EXERCISE GOAL =
Turn every line of the records below into a JSON list of strings, one string per line, skipping blank lines and leaving out the pictures.

— Start THE INPUT —

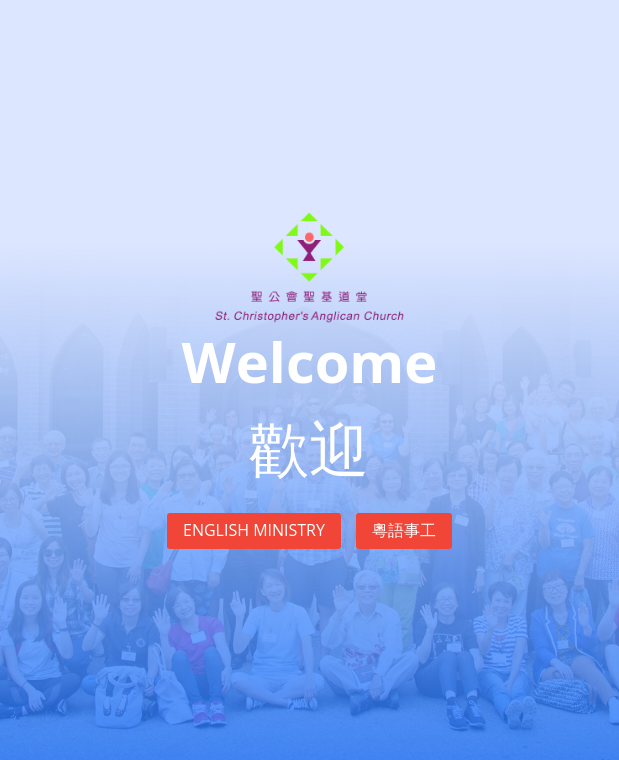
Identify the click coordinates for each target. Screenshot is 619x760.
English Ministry (254, 530)
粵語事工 (404, 530)
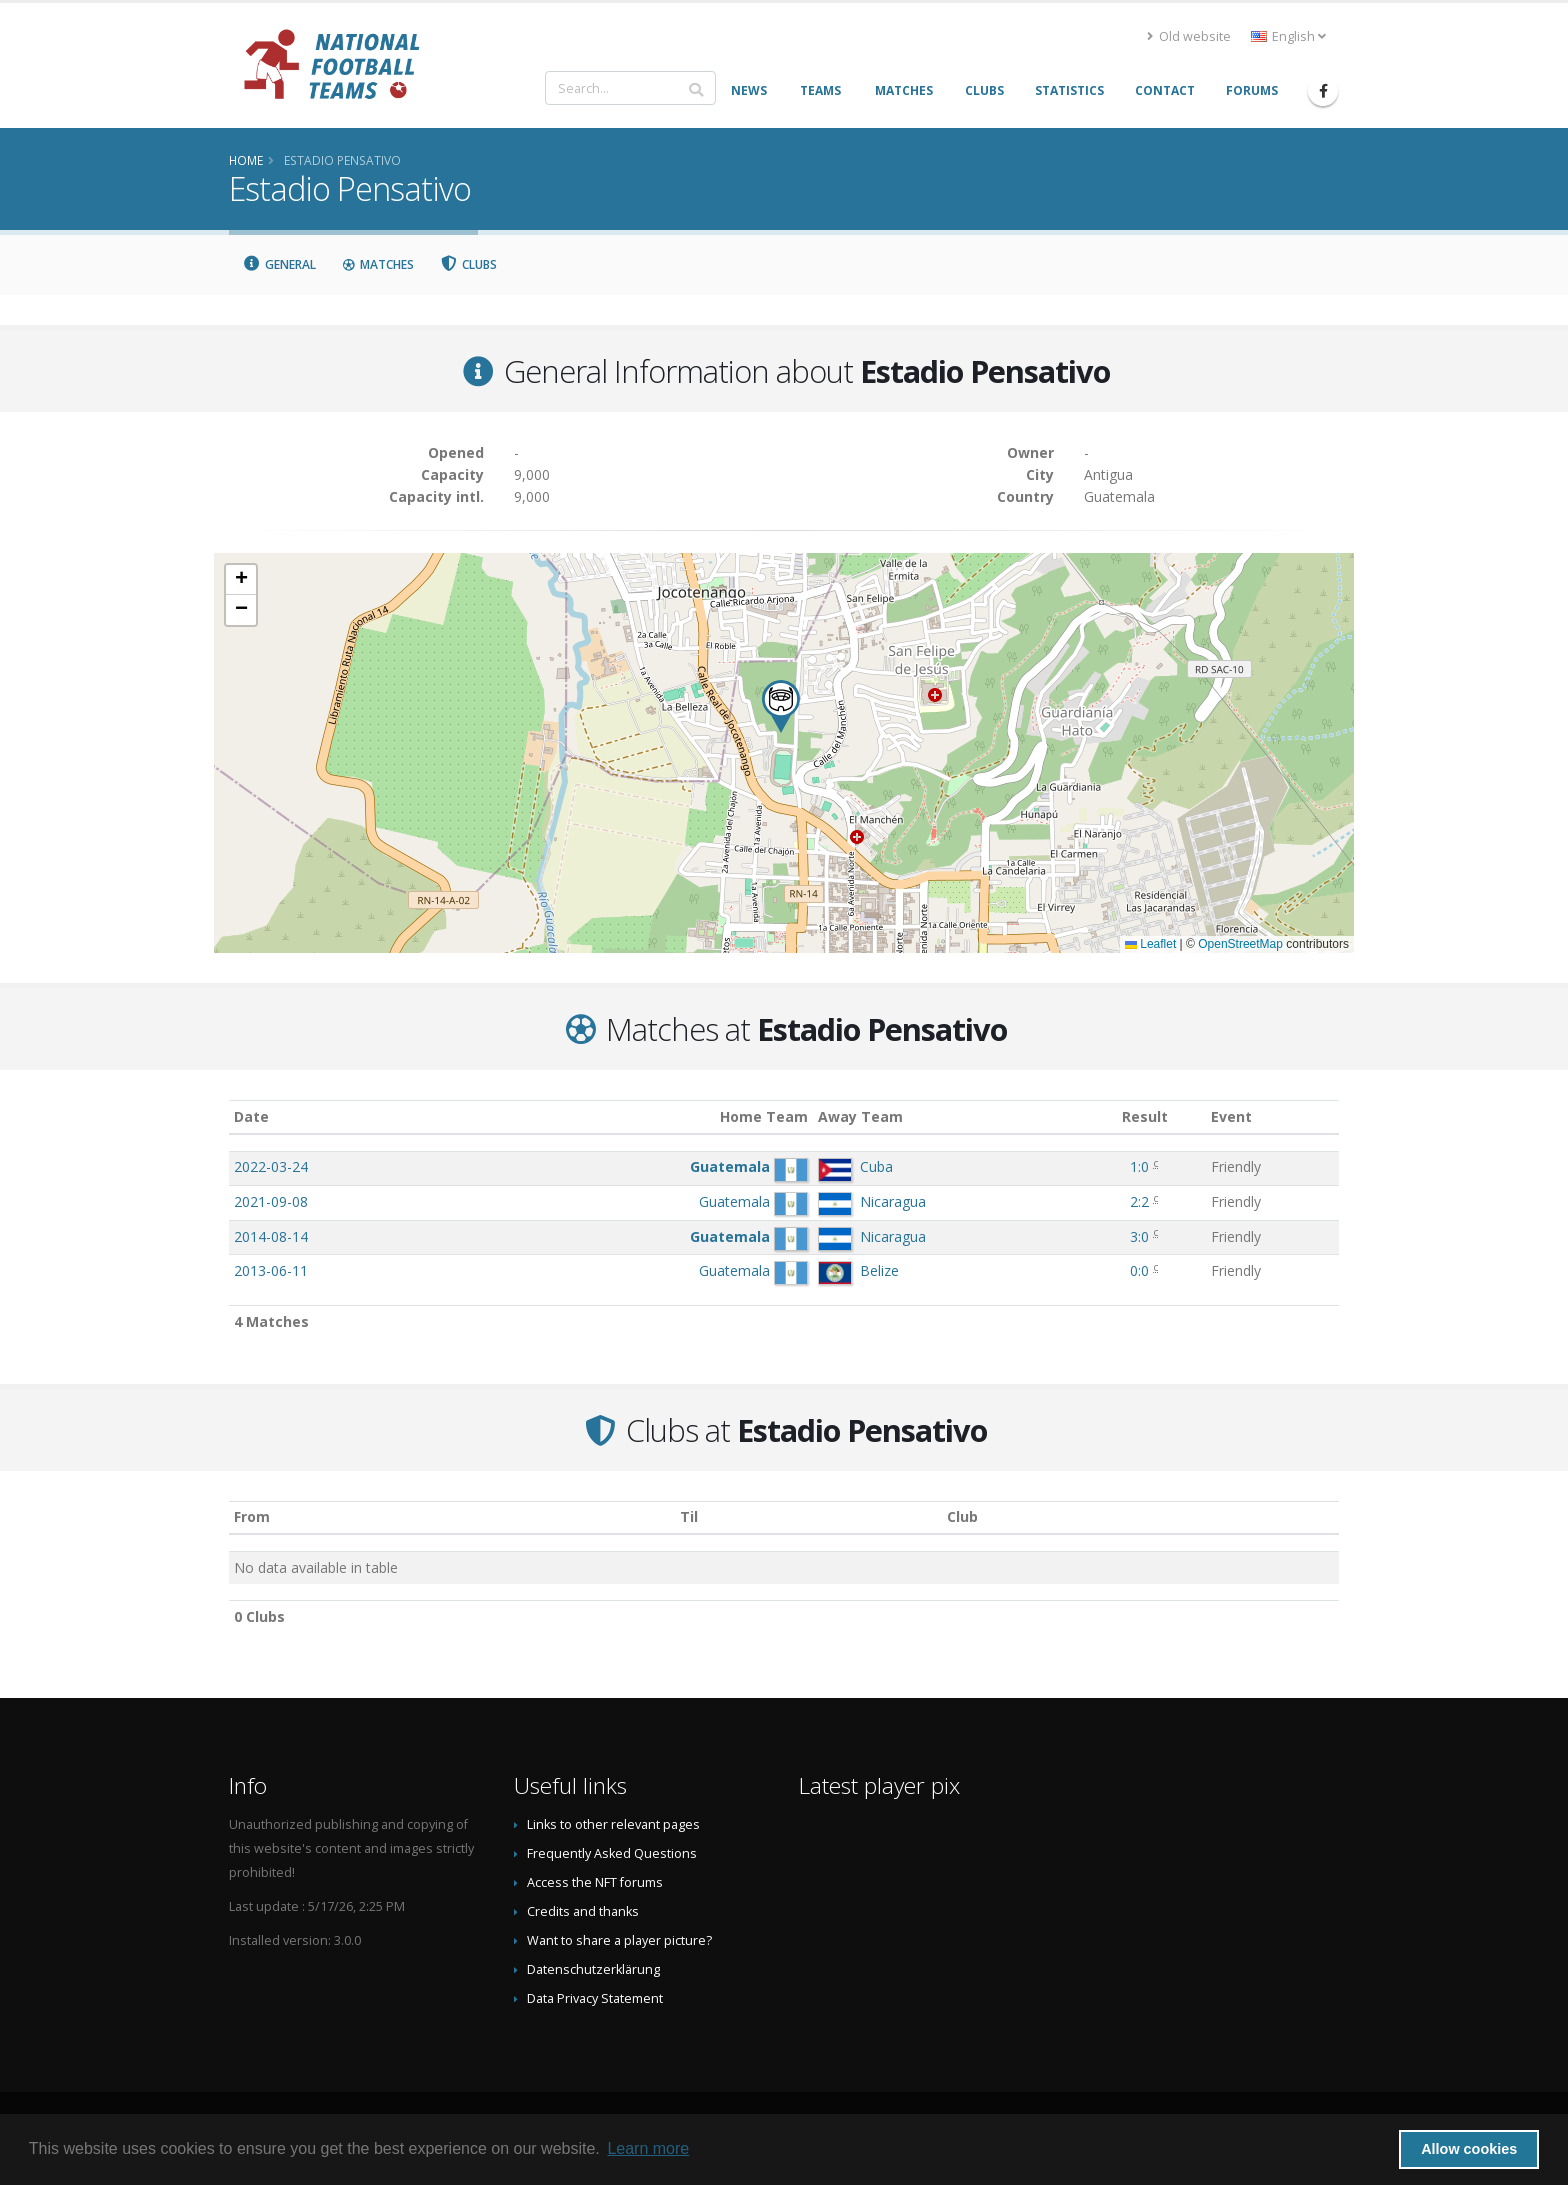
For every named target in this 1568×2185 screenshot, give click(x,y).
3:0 (1139, 1236)
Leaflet (1150, 944)
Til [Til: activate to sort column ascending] (689, 1516)
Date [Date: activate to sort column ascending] (251, 1116)
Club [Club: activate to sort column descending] (962, 1516)
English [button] (1288, 36)
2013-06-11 (271, 1270)
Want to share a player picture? (619, 1940)
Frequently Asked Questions (612, 1853)
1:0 (1139, 1166)
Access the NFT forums (595, 1882)
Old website (1189, 36)
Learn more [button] (648, 2148)
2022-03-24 (271, 1166)
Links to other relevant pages (613, 1824)
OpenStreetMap (1240, 944)
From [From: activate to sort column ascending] (252, 1516)
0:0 (1139, 1270)
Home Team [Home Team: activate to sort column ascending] (764, 1116)
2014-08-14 (271, 1236)
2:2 (1139, 1201)
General (279, 264)
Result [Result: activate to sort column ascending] (1145, 1116)
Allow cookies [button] (1469, 2149)
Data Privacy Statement (595, 1998)
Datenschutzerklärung (593, 1969)
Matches (378, 264)
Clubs (469, 264)
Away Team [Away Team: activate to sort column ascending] (860, 1116)
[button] (781, 706)
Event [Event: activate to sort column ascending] (1231, 1116)
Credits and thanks (583, 1911)
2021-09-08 (271, 1201)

— End THE INPUT —

SOLUTION =
[
  "Identify the click coordinates for each target. Screenshot is 619x760.",
  "English Ministry (254, 530)",
  "粵語事工 (404, 530)",
  "For every named target in this 1568×2185 screenshot, give click(x,y).",
  "3:0 (1139, 1236)",
  "Leaflet (1150, 944)",
  "Til [Til: activate to sort column ascending] (689, 1516)",
  "Date [Date: activate to sort column ascending] (251, 1116)",
  "Club [Club: activate to sort column descending] (962, 1516)",
  "English [button] (1288, 36)",
  "2013-06-11 (271, 1270)",
  "Want to share a player picture? (619, 1940)",
  "Frequently Asked Questions (612, 1853)",
  "1:0 (1139, 1166)",
  "Access the NFT forums (595, 1882)",
  "Old website (1189, 36)",
  "Learn more [button] (648, 2148)",
  "2022-03-24 (271, 1166)",
  "Links to other relevant pages (613, 1824)",
  "OpenStreetMap (1240, 944)",
  "From [From: activate to sort column ascending] (252, 1516)",
  "0:0 (1139, 1270)",
  "Home Team [Home Team: activate to sort column ascending] (764, 1116)",
  "2014-08-14 (271, 1236)",
  "2:2 (1139, 1201)",
  "General (279, 264)",
  "Result [Result: activate to sort column ascending] (1145, 1116)",
  "Allow cookies [button] (1469, 2149)",
  "Data Privacy Statement (595, 1998)",
  "Datenschutzerklärung (593, 1969)",
  "Matches (378, 264)",
  "Clubs (469, 264)",
  "Away Team [Away Team: activate to sort column ascending] (860, 1116)",
  "[button] (781, 706)",
  "Event [Event: activate to sort column ascending] (1231, 1116)",
  "Credits and thanks (583, 1911)",
  "2021-09-08 (271, 1201)"
]